毎夜ちがうゲストがやってきて、オープニングにモノローグを朗読してたそうな。

その中で、

「音楽は生きるために必要なものではありません。音楽は楽しむものです。音楽は無駄な、贅沢なものです」

「音楽が鳴っていれば、その無駄を思いっきり楽しめる幸せな時がきたらいいなと待つことができる」

みたいなことを言っていて。

 

 

そうそうそうそうそう!!

って30回ぐらいSOって言いました。脳内で。

「音楽」を「おやつ」に変えながら。

 

 

お菓子は、嗜好品です。

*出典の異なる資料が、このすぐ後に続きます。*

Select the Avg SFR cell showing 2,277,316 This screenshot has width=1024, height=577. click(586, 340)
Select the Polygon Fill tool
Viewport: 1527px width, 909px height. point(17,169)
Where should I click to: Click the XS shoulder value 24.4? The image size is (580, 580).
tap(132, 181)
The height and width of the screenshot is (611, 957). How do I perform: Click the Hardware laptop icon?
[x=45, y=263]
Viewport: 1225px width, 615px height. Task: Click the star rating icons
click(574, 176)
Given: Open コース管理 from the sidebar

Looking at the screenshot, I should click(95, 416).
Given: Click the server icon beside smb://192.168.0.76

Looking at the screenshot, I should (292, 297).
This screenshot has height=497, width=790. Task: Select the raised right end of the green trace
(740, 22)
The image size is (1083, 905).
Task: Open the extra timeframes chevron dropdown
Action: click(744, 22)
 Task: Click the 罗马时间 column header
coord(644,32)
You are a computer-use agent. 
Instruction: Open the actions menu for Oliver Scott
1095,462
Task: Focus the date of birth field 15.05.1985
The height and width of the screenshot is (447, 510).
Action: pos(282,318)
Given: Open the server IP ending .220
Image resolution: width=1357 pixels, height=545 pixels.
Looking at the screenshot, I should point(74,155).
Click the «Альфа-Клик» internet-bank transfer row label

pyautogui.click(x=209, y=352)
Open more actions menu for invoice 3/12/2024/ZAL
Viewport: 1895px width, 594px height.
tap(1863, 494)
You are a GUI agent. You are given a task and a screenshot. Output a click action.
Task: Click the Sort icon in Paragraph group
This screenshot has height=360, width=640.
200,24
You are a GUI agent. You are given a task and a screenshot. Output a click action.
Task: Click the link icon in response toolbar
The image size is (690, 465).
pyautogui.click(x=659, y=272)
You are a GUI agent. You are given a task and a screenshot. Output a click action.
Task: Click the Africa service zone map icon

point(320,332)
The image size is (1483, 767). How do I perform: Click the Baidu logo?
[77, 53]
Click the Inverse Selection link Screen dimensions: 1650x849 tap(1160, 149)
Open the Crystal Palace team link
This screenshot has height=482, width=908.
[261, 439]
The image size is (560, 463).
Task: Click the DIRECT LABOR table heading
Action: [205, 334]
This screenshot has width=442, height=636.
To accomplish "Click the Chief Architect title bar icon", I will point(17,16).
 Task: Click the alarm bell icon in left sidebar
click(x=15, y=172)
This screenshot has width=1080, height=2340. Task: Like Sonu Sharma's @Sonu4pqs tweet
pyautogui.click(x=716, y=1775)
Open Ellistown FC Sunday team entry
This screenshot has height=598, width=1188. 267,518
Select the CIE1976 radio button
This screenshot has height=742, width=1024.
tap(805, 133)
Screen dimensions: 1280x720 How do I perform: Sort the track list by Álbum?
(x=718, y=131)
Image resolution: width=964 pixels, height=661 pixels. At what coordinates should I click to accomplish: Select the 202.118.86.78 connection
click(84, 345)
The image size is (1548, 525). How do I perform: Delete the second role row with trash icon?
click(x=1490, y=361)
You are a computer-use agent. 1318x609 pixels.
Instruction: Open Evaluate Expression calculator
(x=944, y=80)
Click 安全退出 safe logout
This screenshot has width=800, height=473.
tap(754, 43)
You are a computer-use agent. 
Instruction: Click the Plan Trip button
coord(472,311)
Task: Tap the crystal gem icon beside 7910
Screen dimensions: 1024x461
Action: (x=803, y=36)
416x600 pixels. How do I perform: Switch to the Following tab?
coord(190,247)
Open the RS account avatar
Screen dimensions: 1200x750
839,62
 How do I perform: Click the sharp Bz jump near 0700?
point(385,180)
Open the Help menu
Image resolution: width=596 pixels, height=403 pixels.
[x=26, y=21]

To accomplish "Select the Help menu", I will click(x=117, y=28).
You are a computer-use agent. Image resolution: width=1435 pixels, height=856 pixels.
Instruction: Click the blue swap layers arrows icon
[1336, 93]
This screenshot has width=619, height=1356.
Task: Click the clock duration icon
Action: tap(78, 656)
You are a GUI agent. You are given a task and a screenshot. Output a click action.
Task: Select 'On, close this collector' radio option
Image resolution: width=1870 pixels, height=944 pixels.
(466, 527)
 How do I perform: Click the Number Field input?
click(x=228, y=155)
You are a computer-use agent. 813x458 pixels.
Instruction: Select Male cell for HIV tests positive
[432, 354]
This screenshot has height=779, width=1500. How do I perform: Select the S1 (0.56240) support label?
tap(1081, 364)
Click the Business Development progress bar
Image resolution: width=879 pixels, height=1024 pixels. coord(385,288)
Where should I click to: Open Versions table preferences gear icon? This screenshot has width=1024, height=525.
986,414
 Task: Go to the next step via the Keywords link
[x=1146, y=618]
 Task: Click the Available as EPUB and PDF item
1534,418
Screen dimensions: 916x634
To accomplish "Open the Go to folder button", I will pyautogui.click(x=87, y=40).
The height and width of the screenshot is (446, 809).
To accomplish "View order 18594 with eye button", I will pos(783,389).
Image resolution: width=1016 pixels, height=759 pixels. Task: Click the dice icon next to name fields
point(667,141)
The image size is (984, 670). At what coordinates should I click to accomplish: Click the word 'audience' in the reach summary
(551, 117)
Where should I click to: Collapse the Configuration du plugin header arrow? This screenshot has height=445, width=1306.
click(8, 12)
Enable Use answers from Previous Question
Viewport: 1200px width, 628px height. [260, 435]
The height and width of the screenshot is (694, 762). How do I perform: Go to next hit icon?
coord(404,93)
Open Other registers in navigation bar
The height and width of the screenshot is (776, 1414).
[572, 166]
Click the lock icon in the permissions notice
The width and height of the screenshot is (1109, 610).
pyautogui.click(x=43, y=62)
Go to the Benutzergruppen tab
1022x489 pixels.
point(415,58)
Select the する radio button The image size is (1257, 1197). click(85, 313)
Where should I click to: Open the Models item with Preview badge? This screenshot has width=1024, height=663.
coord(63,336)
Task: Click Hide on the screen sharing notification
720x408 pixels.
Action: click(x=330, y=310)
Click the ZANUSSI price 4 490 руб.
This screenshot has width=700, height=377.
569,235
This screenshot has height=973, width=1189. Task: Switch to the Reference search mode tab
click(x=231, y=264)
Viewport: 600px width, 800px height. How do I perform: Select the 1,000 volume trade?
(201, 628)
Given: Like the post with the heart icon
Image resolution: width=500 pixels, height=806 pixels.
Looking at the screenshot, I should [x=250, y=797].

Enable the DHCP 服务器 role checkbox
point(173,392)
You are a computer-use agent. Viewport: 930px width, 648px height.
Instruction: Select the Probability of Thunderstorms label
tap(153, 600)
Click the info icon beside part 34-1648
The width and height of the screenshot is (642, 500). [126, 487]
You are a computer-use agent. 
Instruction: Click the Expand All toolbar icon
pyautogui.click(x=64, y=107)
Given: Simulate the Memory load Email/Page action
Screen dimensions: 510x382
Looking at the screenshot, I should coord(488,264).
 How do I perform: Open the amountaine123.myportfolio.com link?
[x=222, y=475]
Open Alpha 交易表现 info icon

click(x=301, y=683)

なくても死なない。

むしろ健康のことだけを考えたら、食べない方がいい。

食べて健康になるお菓子なんてありません。

個人の体を離れて、世界全体を眺めてみても、

この飢餓と飽食の時代、真っ先にカットされるべき「飽食」の代表ですらあるわけで…。

 

んじゃ、なんでお菓子を作るのか。

 

それは、オザケンがいうところの「音楽」と一緒で、

食べている時間とか、どこで食べるかとか、誰と分け合うかとか、誰に贈るかとか、

「甘くて美味しい」時の気持ちとか、

お菓子があることで生まれるいろんな「無駄だけど幸せ」を、

心の底から楽しめる日がきたらいいなぁ~と思うから。

だから、甘い物そのもの=お菓子、じゃなくて、

人や時間や場所やいろんなものをひっくるめた食べること=おやつ、

を作りたいなぁ、と思います。

 

国産のオーガニックな材料を使おう、とか、フェアトレードの食材を使おう、と思うのは、

何も「さーて、いいことしてやるぜ!」って強いココロガマエがあるわけじゃなくて、

いつか来るはずの、「心の底からおやつを楽しめる日」の為には、

誰かの食糧を奪ったり、生活を傷つけたりしないおやつで、

その日をむかえたいなぁと思うからです。

 

こんな、時間軸も主体もぐちゃぐちゃなこと、「おやつを作る動機」としては理解され難いと思っていたので、

背中を押されたような気持ちになりました。こうして、ちょっとずつ書いて伝えていくきっかけもくれたし。

まさか音楽でこんな話につながるとは思っておらず、嬉しくなったので、書き留めておきました。

 

ちょっと頭でっかちなおやつ屋ですが、

「美味しい」の外側や裏側もご一緒して頂けたら、幸いです。